Lately, the news is often a source of sorrow. Just this morning I was dismayed to hear the news reports about the terror attacks in New Zealand. Terrorists, in what is one of the safest nations in the world, were able to walk into two separate Mosques and senselessly kill 49 innocent people. My heart goes out to these communities and the families of those who lost their lives. As I was thinking about how best to protect all of our communities, and dealing with my emotions around these acts of terror, the ‘Breaking News’ report alerted me to the sirens and bombings being experienced in Tel Aviv.
From the news reports I listened to, it was fortunate that no one was hurt. We are continually updated by Jewish Federations of North America and our representatives on the ground in Israel. This morning’s update informed us that ‘Yesterday evening, sirens suddenly sounded throughout the Tel Aviv region and hundreds of thousands of residents ran to shelters. The sirens rang as a result of two rockets being fired from the Gaza Strip. Despite a number of erroneous reports to the contrary, according to the IDF, both fell in open territory and there were no Iron Dome interceptions. There were no injuries on the ground.’ Ultimately the news of no injuries was good, but the escalation of violence is never good news.

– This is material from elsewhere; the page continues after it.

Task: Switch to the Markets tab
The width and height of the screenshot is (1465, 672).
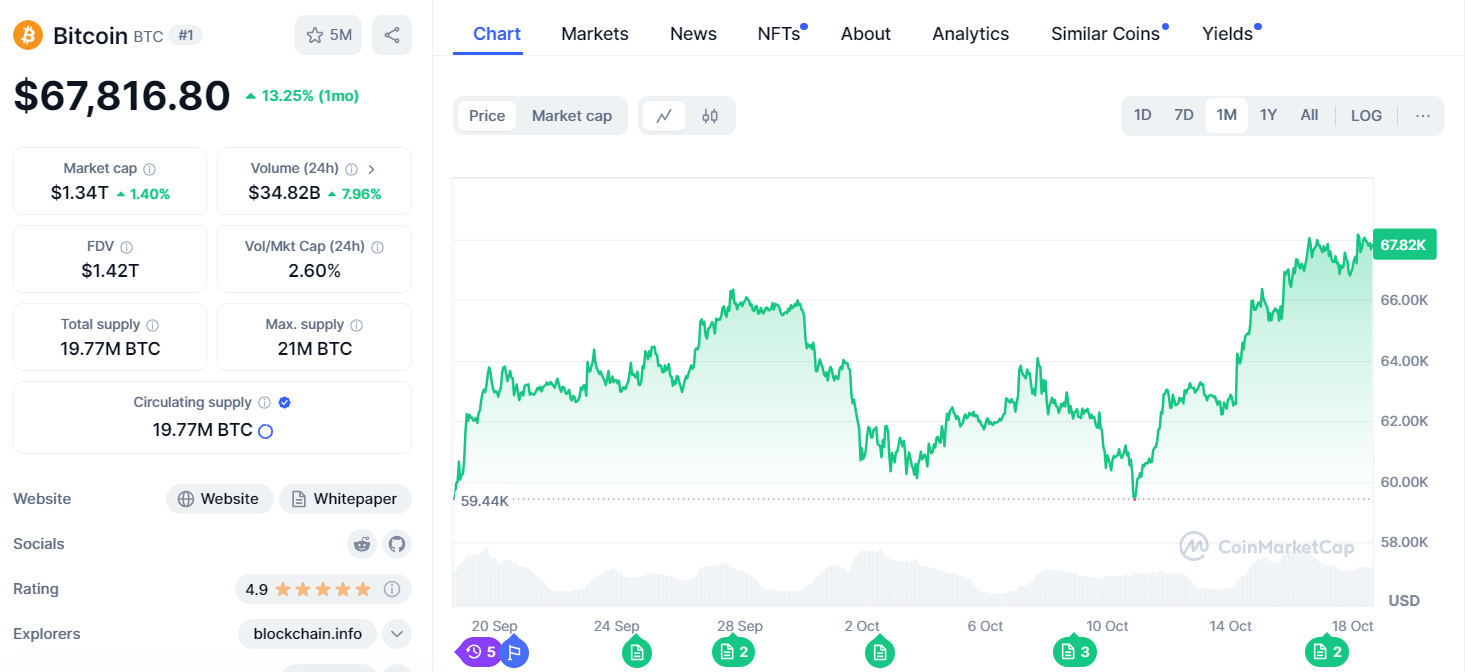Action: tap(595, 34)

Many people suggest that the desire to continue living our lives without restrictions should supersede many of our security efforts. There are those who dislike the idea of security, cameras, and locked doors for our buildings. Such things are an unpleasant but necessary price for the peace of mind we gain, knowing that we have made our families safer where they congregate, and our children safer where they play.

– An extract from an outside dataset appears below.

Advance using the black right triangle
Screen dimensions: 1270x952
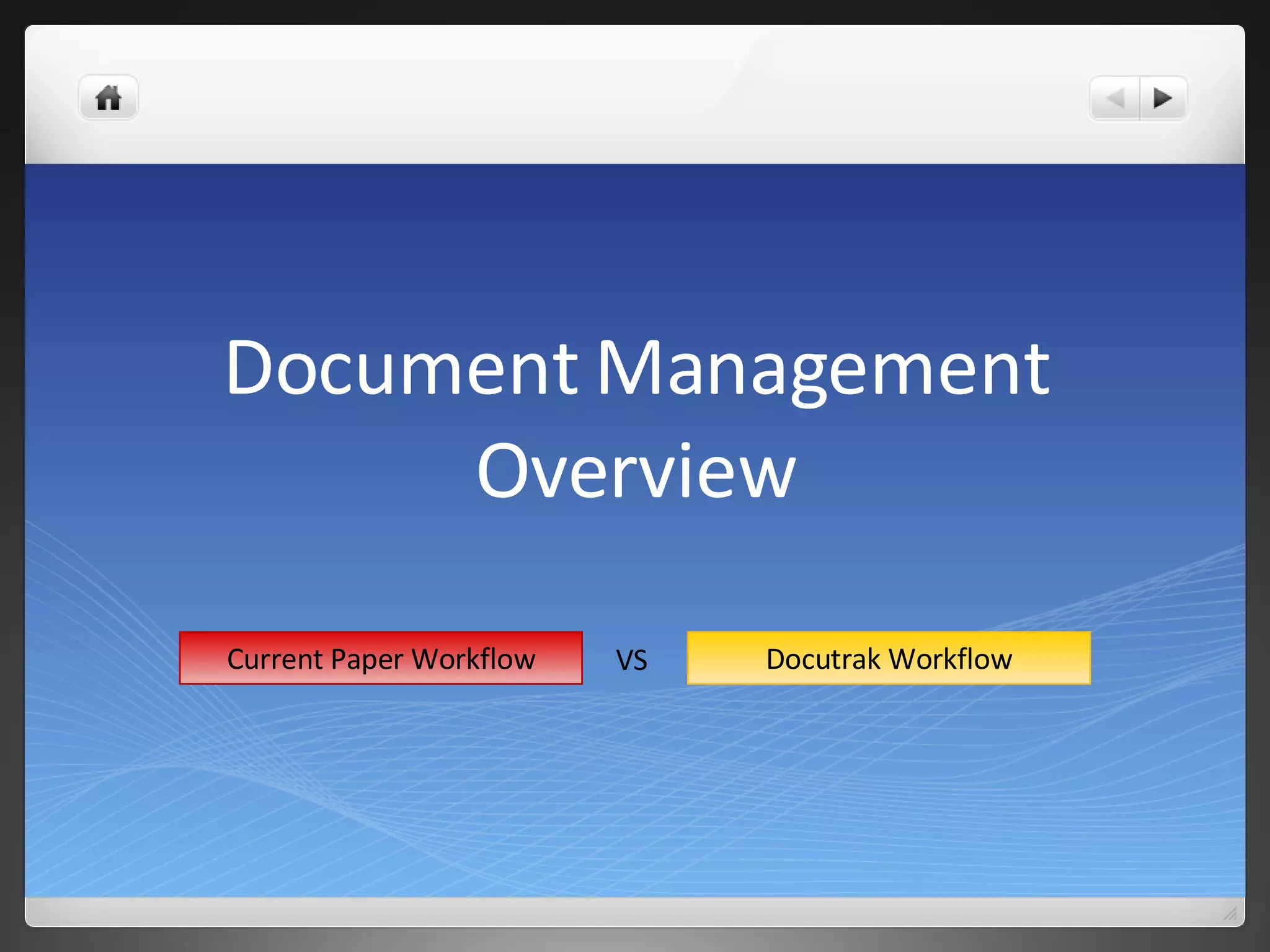point(1163,98)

In our efforts to continue meaningful and ‘normal’ lives, we need to be aware of what is going on around us and help each other be safe in our communities by becoming more vigilant. The Jewish Federation of Western Massachusetts continues to work on a community security implementation plan. We are consulting with vendors and installers to discuss our ability to obtain better pricing as we leverage economies of scale by purchasing items and arranging for installations as a community of organizations. The overall cost will be greatly reduced, and the installation process will be coordinated and scheduled efficiently. I will continue to update you on our progress with these efforts.
On a lighter note, next week ushers in the celebration of Purim and the story of Esther. Truly a woman of valor, she used her influence to save many Jewish lives. Throughout our community, as I highlighted last week, you will find many celebrations, festivals, and Purim Schpiels to help you celebrate this special holiday. You can find many of these events by visiting jewishwesternmass.org/purim2019.
There is a longstanding custom of drinking wine at the feast. The custom stems from a statement in the Talmud attributed to a rabbi named Rava that says one should drink on Purim until he can “no longer distinguish between arur Haman (‘Cursed is Haman’) and baruch Mordechai (‘Blessed is Mordecai’).” When I was a student at UMass Amherst many years ago, Purim was probably the event most attended by Jewish college students across the campus. And, to no one’s surprise, it helped bring many non-Jewish students into the fold as they asked, ‘What is this custom? Why the celebration (party)? It provided me and many of my friends the opportunity to explain about the many struggles the Jewish people have had to endure. It opened, believe it or not, many meaningful conversations. As I wrap up my conversation about Purim, please remember,
‘don’t get so drunk that you forget to perform any mitzvot. And count among those mitzvot the contemporary obligation to have a designated driver. Cars can be like Rabbah’s sword, and one cannot count on a miracle.’myjewishlearning.com
Things are different today and we look for ways to help our young Jewish adults understand how to address the anti-Semitism and Anti-Zionism they face on college campuses today. This coming Monday, March 18th at 7PM, our Women’s Philanthropy committee is pleased to present a powerful and important program. Our special guest speaker, Dr. Lisa Fishbayn Joffe, will address the issues of Anti-Semitism and Anti-Zionism in a Struggle for Equality: Leasons from the History of the Women’s Movement. This powerful program is Open to the Public and FREE OF CHARGE.
We hope to see you there.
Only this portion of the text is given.